#### Supplied material ####
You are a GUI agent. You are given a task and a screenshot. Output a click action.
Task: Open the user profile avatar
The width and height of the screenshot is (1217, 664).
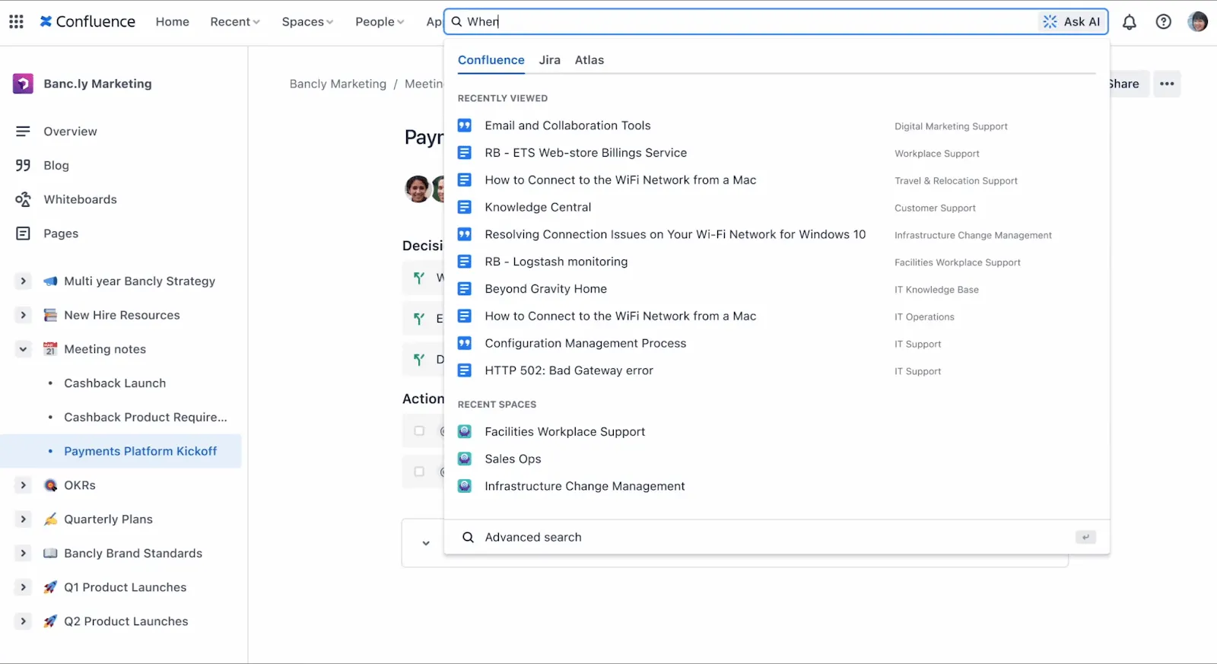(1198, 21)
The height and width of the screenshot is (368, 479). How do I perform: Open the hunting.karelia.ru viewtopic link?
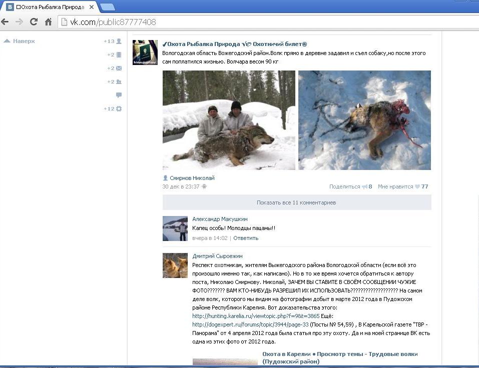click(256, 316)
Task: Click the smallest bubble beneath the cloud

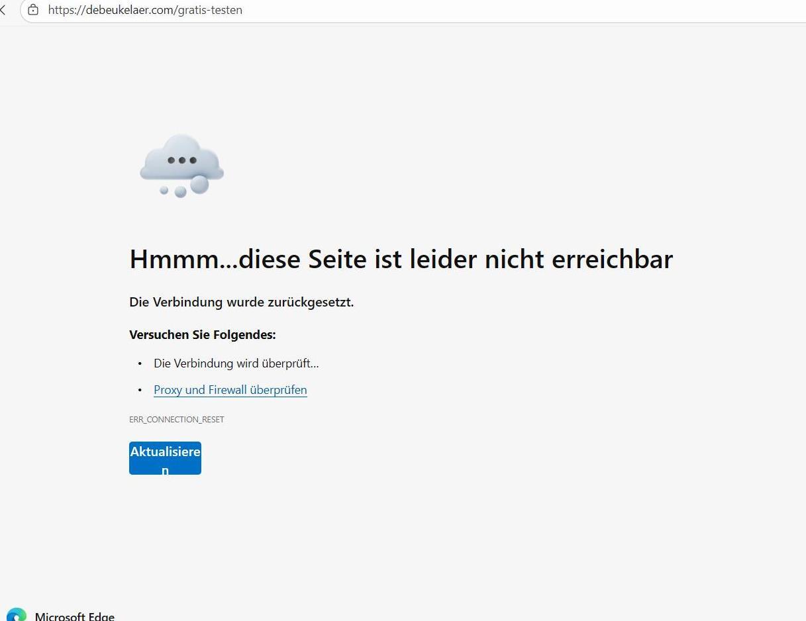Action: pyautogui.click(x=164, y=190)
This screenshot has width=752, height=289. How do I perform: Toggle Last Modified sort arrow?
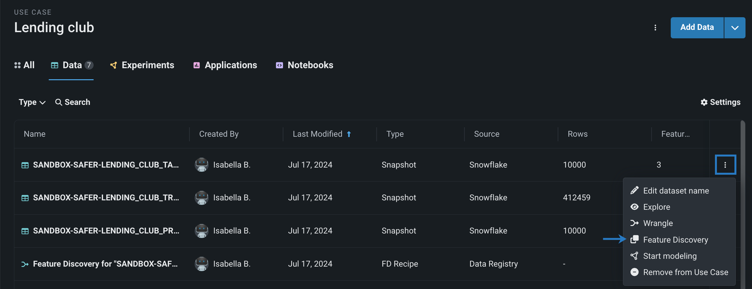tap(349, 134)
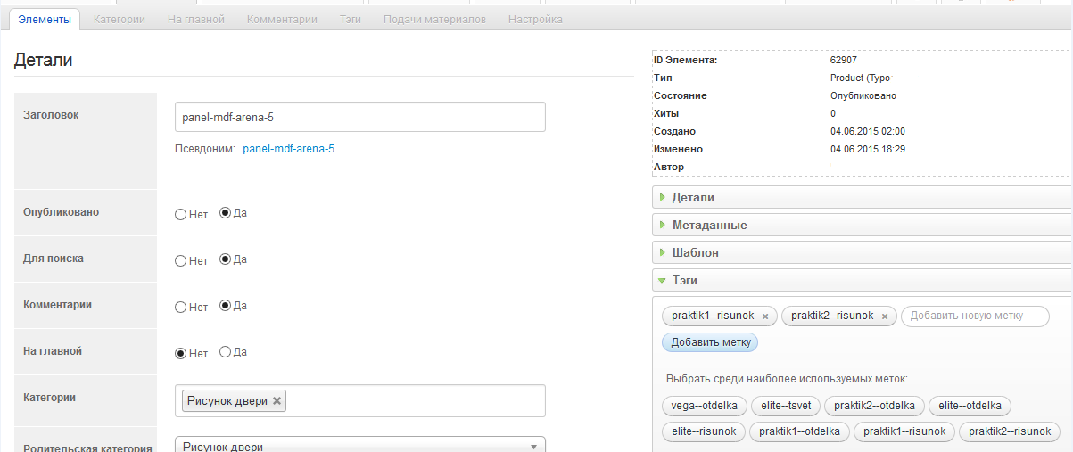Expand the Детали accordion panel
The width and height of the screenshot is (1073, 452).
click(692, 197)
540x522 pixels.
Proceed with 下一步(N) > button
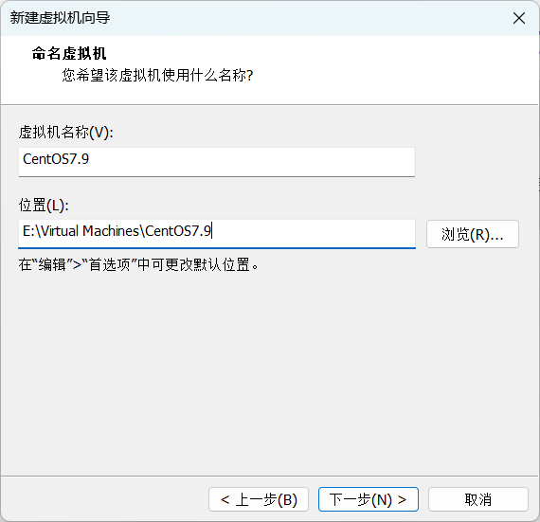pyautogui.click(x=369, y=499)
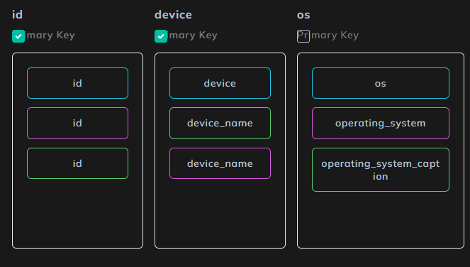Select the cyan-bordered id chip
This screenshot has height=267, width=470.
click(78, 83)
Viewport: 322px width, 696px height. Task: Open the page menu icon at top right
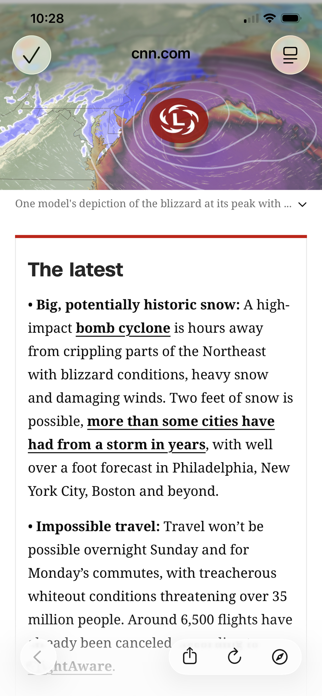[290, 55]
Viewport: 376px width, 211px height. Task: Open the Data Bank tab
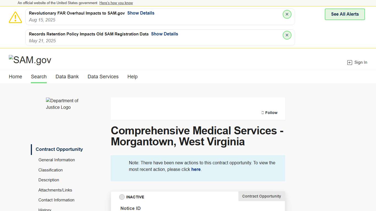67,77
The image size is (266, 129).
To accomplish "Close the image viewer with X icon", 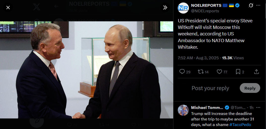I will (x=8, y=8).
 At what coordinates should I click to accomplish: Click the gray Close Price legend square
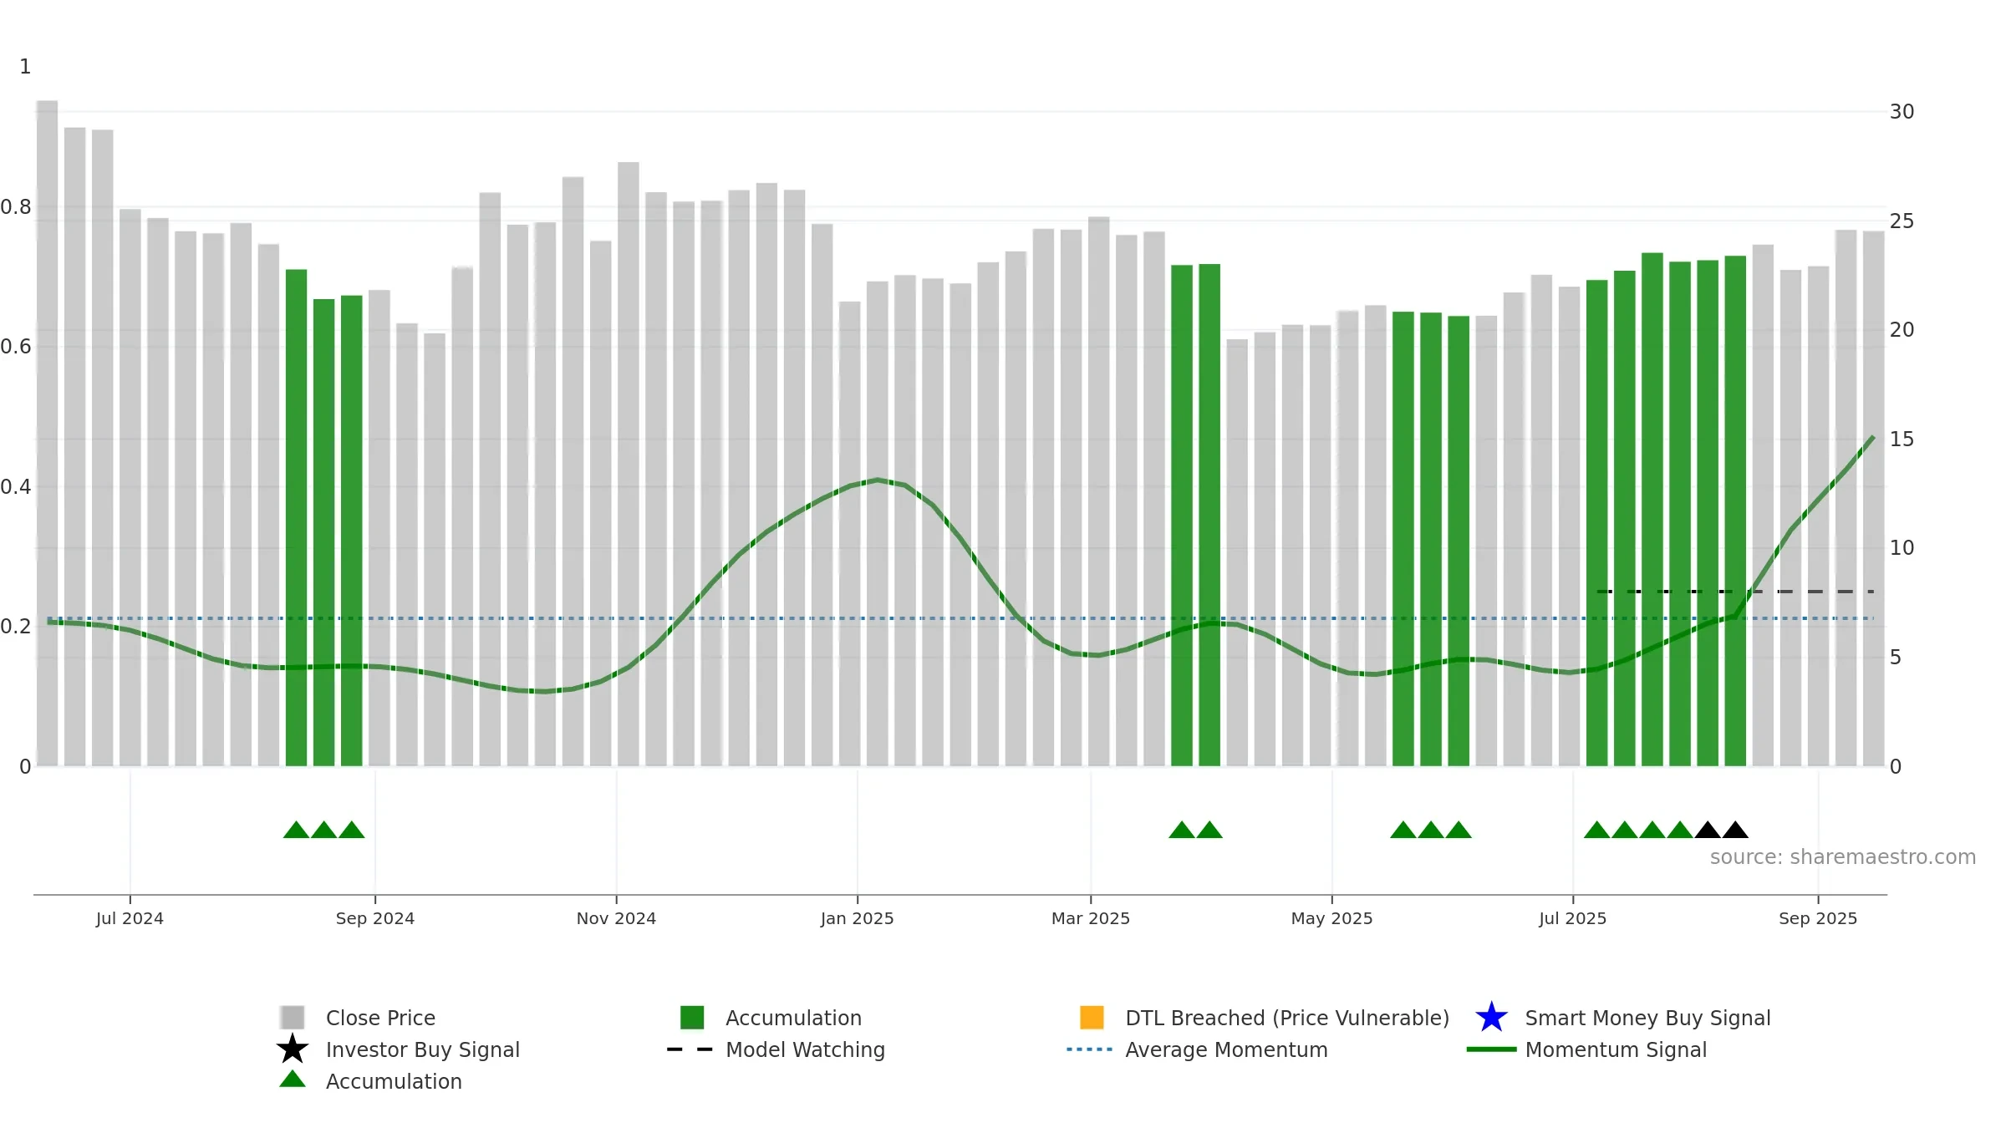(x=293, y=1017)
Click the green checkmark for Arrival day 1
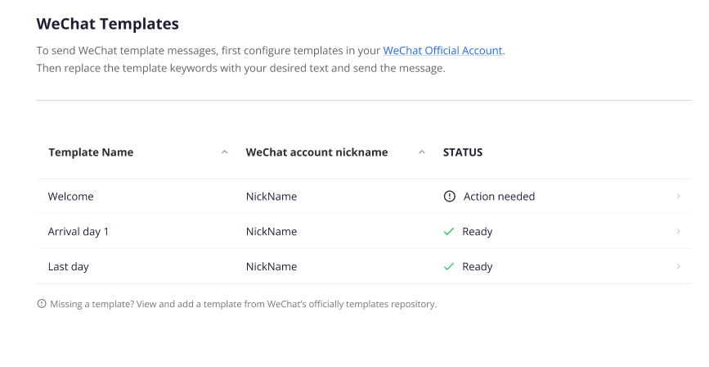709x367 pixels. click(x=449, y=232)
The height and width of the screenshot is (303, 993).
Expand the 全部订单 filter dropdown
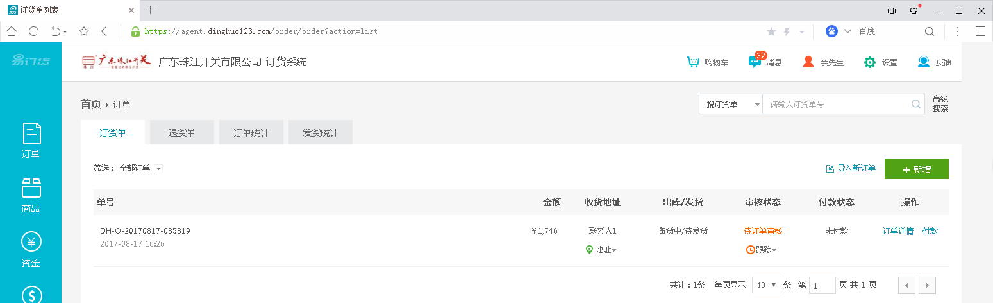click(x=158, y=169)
####
> _Task directions_
Because the copy must hold no pictures, return only the lines that run from the line containing "Click the green checkmark for Arrival day 1" to the end of the data above, each exactly as it stands.

> _Task result_
Click the green checkmark for Arrival day 1
709x367 pixels. click(x=449, y=232)
The height and width of the screenshot is (303, 993).
Expand the 全部订单 filter dropdown
click(x=158, y=169)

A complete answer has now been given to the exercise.